That distinction matters for families and abutters watching the process. The Planning Board is not acting as a school board or voting on enrollment. It is reviewing the site through Newport’s land-use framework, which makes the June 24 meeting the next place where questions about access, parking and neighborhood fit can be raised in public. Residents can review the documents at the Planning and Zoning office during normal business hours before the hearing.

Cornerstone says on its website that 167 Summer Street is its Newport address and that the school will be tuition-free and open-enrollment, serving children ages 5 to 9 when it opens in Fall 2026. The school describes a literacy-focused model built around knowledge-building and project-based learning, and says it will start with grades K-3 before adding one grade each year until it reaches K-8. Its charter was approved by the New Hampshire State Board of Education on Jan. 9, 2025.

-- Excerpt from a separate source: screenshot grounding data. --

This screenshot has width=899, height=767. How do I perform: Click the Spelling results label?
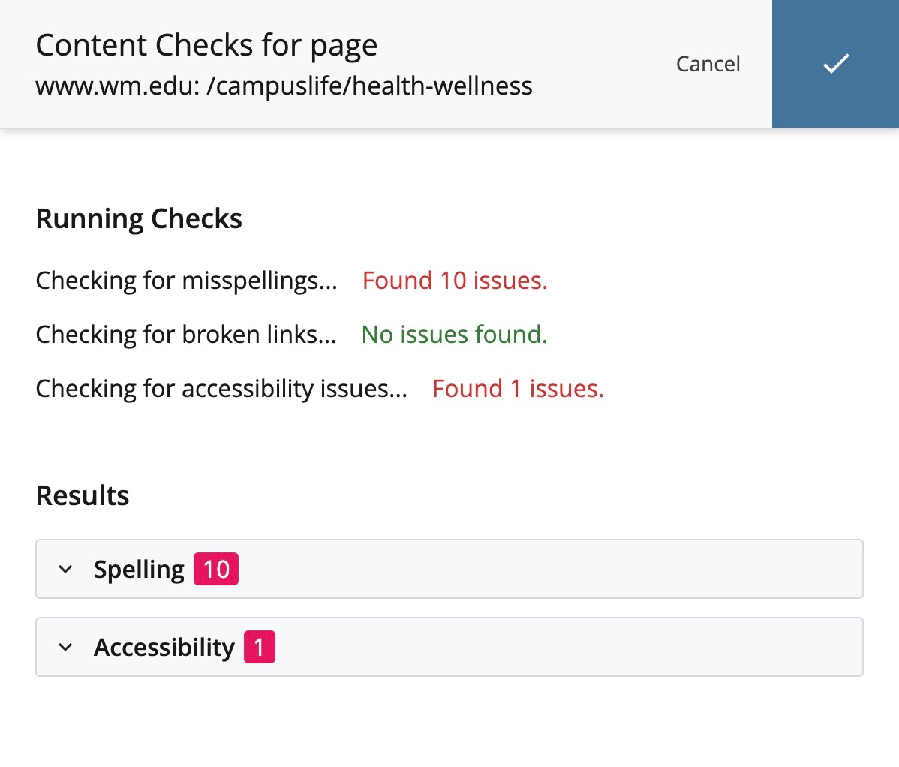pos(139,570)
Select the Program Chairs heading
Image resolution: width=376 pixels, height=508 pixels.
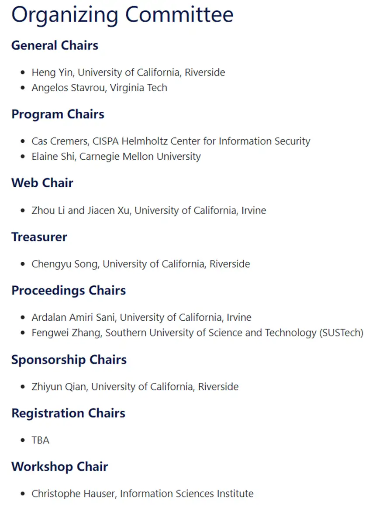coord(58,114)
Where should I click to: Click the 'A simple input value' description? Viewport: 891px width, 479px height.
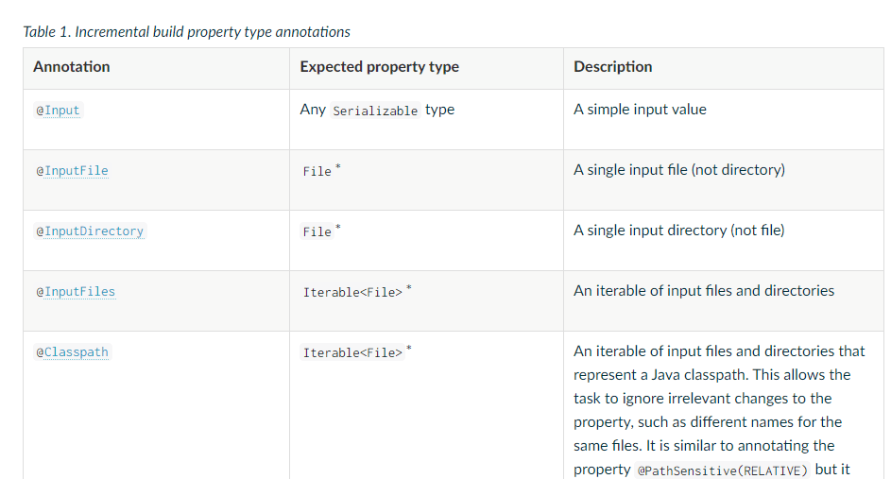[640, 110]
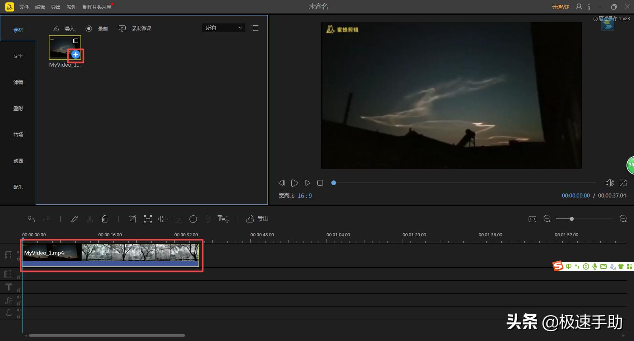The height and width of the screenshot is (341, 634).
Task: Open the mosaic tool in timeline toolbar
Action: tap(163, 219)

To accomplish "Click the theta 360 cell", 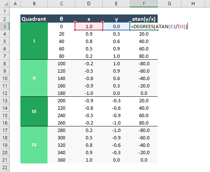I will tap(62, 160).
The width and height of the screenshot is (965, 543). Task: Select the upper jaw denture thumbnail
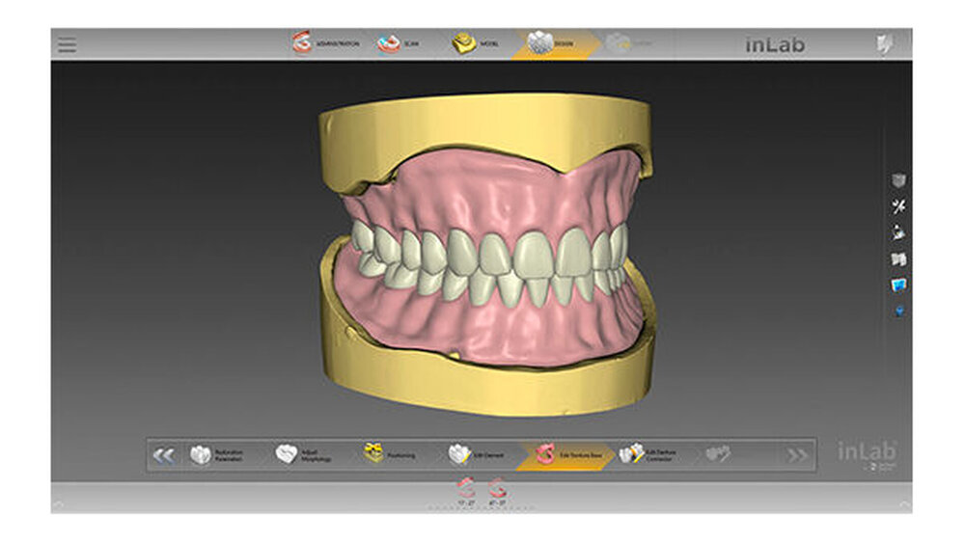tap(466, 490)
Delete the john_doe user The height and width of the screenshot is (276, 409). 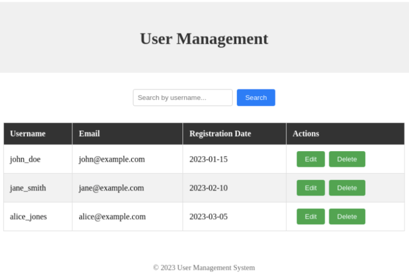pos(347,159)
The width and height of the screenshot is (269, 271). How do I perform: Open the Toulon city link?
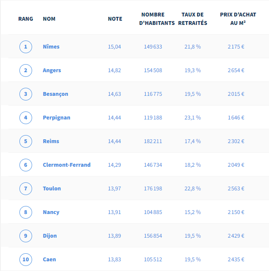(x=52, y=189)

The school’s path to Newport has already included a change in plans. Its original application projected a Sept. 2, 2025 opening in Lebanon or the surrounding area, but the school later shifted after unforeseen construction problems. Earlier planning documents described a first-year enrollment of 64 students in grades K-3, with growth to 128 students in grades K-8. Cornerstone has also said it uses the Orton-Gillingham approach for reading instruction.

In the Upper Valley, Cornerstone would be the first charter school serving elementary and middle school students. The region’s two existing charter schools, Ledyard Charter School in Lebanon and River View Chartered Public School in Claremont, serve at-risk students in grades 9-12. New Hampshire’s Department of Education lists Cornerstone as anticipating a Fall 2026 opening, with first reporting data due in Fall 2027. For Newport, the June 24 hearing is the first local test of whether that charter approval can become a functioning school at 167 Summer Street.